Мне хотелось поскорее закончить один из своих набросков. За две недели у меня в альбоме ожило довольно много персонажей. Здесь был и Василий Петрович, и заведующая, Альбина Николаевна, и мои уже выписавшиеся соседки и даже крыс. И каждого я изображала именно таким, как видела. Василия Петровича с крыльями, моих соседок с аурами и нашу заведующую без ауры, но с очень выразительными глазами. Крыс, когда увидел, назвал их глазами ведьмы, и я была с ним согласна. А еще я нарисовала теней. Но то, как я их рисовала, было странно. Бывает так, что словно не сам пишешь, словно рука вырисовывает линии, выводит штрихи, а тебя словно и нет. И успокоиться не можешь, пока не закончишь. До больницы, я только слышала о таком, но на себе никогда не испытывала, до этого момента.

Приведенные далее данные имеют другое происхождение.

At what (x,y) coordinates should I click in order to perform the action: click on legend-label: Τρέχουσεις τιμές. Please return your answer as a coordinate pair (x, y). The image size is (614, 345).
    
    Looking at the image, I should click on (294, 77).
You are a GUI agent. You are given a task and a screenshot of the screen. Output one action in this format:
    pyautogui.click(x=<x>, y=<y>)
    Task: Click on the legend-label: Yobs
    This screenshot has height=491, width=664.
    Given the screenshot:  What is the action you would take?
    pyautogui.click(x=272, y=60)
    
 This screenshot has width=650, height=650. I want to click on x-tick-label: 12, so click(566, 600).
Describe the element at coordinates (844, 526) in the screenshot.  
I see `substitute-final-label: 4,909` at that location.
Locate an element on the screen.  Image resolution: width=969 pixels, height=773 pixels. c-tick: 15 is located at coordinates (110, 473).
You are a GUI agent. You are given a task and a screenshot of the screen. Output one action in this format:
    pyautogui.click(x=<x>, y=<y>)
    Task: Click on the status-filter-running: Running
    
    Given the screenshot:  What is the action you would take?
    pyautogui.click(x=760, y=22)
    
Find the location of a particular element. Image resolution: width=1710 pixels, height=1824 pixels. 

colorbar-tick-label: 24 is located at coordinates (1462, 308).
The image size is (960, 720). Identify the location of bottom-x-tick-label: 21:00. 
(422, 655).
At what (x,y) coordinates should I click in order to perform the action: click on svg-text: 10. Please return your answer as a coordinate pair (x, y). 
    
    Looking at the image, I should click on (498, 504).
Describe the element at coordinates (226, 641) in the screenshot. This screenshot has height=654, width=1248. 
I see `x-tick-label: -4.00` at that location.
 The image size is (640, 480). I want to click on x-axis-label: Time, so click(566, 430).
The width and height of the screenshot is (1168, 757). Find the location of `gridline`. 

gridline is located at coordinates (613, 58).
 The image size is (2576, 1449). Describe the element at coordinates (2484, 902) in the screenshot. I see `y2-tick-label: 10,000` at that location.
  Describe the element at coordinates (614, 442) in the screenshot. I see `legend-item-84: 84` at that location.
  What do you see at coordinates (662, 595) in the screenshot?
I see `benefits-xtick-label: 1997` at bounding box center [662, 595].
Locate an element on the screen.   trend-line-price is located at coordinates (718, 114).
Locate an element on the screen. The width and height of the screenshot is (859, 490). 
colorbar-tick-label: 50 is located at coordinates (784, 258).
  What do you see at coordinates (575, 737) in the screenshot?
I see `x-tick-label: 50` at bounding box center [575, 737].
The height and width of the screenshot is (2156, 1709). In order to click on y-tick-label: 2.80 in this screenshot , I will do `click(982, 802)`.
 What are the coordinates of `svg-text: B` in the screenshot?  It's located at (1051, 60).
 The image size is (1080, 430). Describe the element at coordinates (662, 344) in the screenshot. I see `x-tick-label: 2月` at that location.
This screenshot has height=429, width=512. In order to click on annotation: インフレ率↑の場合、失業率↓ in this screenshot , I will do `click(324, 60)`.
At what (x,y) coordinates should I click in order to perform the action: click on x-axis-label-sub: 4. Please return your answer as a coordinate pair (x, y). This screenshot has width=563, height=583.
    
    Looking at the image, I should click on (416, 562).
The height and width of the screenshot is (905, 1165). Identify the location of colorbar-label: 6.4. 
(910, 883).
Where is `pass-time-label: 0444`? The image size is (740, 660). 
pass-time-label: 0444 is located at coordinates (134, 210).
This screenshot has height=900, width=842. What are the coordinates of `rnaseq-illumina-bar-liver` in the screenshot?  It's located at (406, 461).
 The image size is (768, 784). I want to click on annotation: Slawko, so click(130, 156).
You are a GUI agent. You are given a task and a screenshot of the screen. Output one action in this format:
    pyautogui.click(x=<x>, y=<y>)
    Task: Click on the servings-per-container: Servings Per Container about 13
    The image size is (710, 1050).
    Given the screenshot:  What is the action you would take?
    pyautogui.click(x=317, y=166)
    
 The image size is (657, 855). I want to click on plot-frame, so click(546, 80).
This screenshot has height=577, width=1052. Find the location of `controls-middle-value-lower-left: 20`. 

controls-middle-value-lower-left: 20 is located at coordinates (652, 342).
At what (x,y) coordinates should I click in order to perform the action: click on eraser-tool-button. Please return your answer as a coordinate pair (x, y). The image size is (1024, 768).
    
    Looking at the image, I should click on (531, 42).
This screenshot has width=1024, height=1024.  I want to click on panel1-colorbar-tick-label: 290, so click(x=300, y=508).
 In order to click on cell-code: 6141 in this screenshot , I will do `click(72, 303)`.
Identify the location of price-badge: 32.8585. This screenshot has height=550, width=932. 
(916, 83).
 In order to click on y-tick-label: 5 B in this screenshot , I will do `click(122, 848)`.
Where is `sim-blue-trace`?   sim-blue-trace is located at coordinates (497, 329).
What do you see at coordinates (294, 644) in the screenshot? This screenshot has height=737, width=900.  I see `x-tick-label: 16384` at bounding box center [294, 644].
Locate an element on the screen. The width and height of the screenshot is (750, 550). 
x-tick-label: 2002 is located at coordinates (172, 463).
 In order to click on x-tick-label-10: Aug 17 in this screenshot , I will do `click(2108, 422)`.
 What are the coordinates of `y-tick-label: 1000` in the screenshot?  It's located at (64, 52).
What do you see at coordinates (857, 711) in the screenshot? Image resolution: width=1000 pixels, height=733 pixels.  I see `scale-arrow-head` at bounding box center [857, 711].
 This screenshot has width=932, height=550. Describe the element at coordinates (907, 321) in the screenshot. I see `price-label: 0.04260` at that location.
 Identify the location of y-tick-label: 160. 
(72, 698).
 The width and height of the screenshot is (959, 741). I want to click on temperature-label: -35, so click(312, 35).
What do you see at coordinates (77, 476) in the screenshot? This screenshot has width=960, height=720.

Как и с тенями, я уже пару дней рисовала одну картину, захватившую всю меня. Сегодня хотелось закончить лицо девушки. А когда закончила, отложила карандаш и вгляделась в свое творение. Испугалась не на шутку. Потому что на картине было что-то непонятное. Стена из кирпича, красная, холодная. И я. В той самой одежде, в которой отправилась в клуб. Я ощущаю холод стены спиной, шершавые камни и в голове все путается. Меня обнимает парень. Он стоит ко мне лицом, но на картине спиной. Непозволительно близко. Целует шею, отодвигает рукой лямку платья. И кажется, что это просто флирт, заигрывание. Вот только на моем лице отчетливо читается испуг, и даже страх. Когда я увидела картину, давление подскочило. Я словно стояла на пороге чего-то важного, чего-то, что память спрятала и никак не хотела показывать. Чего-то…Но тут взбесился Крыс. Укусил меня за плечо.

— Эй, ты ополоумел?

— Не лезь в это, Элька, — грозно пропищал Крыс, не думала, что они так умеют. Забавно и в то же время очень настораживающее.

— Да во что не лезть-то?

— Во все.

Я ожидала продолжения темы, но зря. Крыс ушел в глухую несознанку и все мои вопросы игнорировал.

— Нет, ты не крыс, ты…ты…свинья ты.

Я обиделась. И что за хранитель мне попался? Никакой пользы. Лишь только жрет, пищит и кусается.